Il segretario del Pd ha annunciato le dimissioni, è una decisione giusta?
«Si è dimesso? Non mi pare. Ha detto che si dimetterà. Ma quando? E poi: ha detto no agli inciuci, il Pd farà opposizione. Ma normalmente chi si dimette non detta in maniera così netta l’agenda e la linea politica al partito».

Pensa che siano finte dimissioni?
«Dico che abbiamo perso malamente e che abbiamo fatto una proposta politica che non è arrivata. Ora staremo a vedere che succede nelle prossime settimane. Ma intanto dico questo: dopo il passo indietro della dirigenza nazionale non mi aspetto niente di meno da quella regionale».

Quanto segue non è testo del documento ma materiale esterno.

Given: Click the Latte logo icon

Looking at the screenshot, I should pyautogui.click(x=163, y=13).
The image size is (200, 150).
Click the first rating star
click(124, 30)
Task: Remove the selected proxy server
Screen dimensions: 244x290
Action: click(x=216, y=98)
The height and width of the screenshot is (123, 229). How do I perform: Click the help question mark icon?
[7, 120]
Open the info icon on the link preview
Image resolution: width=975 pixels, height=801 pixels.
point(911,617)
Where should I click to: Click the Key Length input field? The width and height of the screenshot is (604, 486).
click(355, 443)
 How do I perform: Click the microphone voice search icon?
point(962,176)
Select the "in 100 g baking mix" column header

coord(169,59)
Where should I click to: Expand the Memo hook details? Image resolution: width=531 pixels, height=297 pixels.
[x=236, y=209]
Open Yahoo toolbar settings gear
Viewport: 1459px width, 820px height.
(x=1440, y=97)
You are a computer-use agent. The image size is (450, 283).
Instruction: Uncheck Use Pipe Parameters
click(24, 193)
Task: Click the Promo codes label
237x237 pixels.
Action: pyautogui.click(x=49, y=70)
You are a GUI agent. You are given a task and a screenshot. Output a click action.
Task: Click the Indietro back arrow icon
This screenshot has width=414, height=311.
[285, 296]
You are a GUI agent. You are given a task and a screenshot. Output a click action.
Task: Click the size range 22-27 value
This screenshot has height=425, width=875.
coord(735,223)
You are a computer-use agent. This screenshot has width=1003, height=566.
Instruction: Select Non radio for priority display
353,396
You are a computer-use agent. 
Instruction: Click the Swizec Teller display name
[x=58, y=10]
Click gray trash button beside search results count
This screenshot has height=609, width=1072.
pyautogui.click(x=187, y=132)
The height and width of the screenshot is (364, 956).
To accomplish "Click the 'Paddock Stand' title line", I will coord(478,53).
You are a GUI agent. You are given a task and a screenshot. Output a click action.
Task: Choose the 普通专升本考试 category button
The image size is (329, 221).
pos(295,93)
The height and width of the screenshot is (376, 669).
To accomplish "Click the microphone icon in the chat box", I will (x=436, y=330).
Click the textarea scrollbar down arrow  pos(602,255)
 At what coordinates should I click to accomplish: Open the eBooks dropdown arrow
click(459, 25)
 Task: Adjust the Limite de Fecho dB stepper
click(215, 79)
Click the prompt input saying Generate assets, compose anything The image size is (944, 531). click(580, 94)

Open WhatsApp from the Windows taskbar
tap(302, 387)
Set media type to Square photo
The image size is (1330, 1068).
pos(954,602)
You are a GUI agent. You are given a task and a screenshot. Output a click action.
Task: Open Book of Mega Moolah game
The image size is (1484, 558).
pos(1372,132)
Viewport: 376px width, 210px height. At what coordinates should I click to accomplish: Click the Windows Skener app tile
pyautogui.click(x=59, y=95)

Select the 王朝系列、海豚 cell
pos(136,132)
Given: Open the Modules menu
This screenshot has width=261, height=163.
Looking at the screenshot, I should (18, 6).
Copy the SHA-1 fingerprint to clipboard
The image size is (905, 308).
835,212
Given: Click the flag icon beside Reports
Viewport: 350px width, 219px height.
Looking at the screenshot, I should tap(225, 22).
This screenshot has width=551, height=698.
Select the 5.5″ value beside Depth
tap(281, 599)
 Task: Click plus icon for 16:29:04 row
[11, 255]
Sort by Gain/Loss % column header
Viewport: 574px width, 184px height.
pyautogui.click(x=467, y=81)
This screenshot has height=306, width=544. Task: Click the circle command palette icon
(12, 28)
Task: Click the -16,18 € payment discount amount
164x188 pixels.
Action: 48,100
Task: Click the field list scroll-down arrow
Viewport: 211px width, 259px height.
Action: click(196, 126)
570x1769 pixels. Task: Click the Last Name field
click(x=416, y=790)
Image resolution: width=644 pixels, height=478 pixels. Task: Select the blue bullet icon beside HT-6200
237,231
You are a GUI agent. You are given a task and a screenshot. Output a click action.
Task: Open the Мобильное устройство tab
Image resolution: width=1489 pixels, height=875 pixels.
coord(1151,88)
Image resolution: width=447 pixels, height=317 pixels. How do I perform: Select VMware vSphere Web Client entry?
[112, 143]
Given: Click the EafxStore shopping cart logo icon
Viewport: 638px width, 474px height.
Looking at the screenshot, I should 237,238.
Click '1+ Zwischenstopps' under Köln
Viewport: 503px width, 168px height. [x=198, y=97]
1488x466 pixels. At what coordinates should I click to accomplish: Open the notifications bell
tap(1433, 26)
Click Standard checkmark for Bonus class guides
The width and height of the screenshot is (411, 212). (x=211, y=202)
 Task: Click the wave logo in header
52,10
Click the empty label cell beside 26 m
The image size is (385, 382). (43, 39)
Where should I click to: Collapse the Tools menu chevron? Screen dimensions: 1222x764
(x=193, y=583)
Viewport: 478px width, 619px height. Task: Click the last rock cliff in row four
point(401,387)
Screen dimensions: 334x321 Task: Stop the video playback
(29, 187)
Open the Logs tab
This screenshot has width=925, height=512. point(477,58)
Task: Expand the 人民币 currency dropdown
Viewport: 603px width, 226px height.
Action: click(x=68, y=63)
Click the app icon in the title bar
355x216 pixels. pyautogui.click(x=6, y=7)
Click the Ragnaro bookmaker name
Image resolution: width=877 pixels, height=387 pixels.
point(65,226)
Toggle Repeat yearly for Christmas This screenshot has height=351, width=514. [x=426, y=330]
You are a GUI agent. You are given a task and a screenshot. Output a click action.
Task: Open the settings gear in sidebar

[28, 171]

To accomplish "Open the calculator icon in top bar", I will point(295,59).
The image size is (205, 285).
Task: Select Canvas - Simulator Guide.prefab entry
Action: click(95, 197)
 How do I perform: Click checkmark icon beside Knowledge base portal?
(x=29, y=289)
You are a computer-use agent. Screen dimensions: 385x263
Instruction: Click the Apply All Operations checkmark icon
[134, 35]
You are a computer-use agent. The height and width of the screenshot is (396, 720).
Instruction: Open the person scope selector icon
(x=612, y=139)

Quindi si augura che il segretario Cucca lasci l’incarico?
«Dico che per ripartire c’è bisogno di rinnovamento. E il Pd che in Sardegna si è ridotto ad avere solo 3 parlamentari deve ricominciare con un progetto diverso rispetto a quello di chi ha guidato il partito in questa campagna elettorale».

Quanto ha contato la scelta dei candidati sul responso delle urne?
«Le candidature non sono state individuate bene, sono state gestite in maniera centralistica senza tenere conto di tanti aspetti».

Crede che con altri nomi il risultato sarebbe stato diverso per il Pd?
«Forse sarebbe stato meno disastroso ma non avrebbe comunque evitato la sconfitta. Lo dimostra il fatto che non siano stati eletti parlamentari uscenti come Silvio Lai e Francesco Sanna che nella scorsa legislatura hanno lavorato molto bene e seguito con attenzione vicende importanti. Penso per esempio all’inchiesta Moby Prince per Lai e al suo impegno per Porto Torres».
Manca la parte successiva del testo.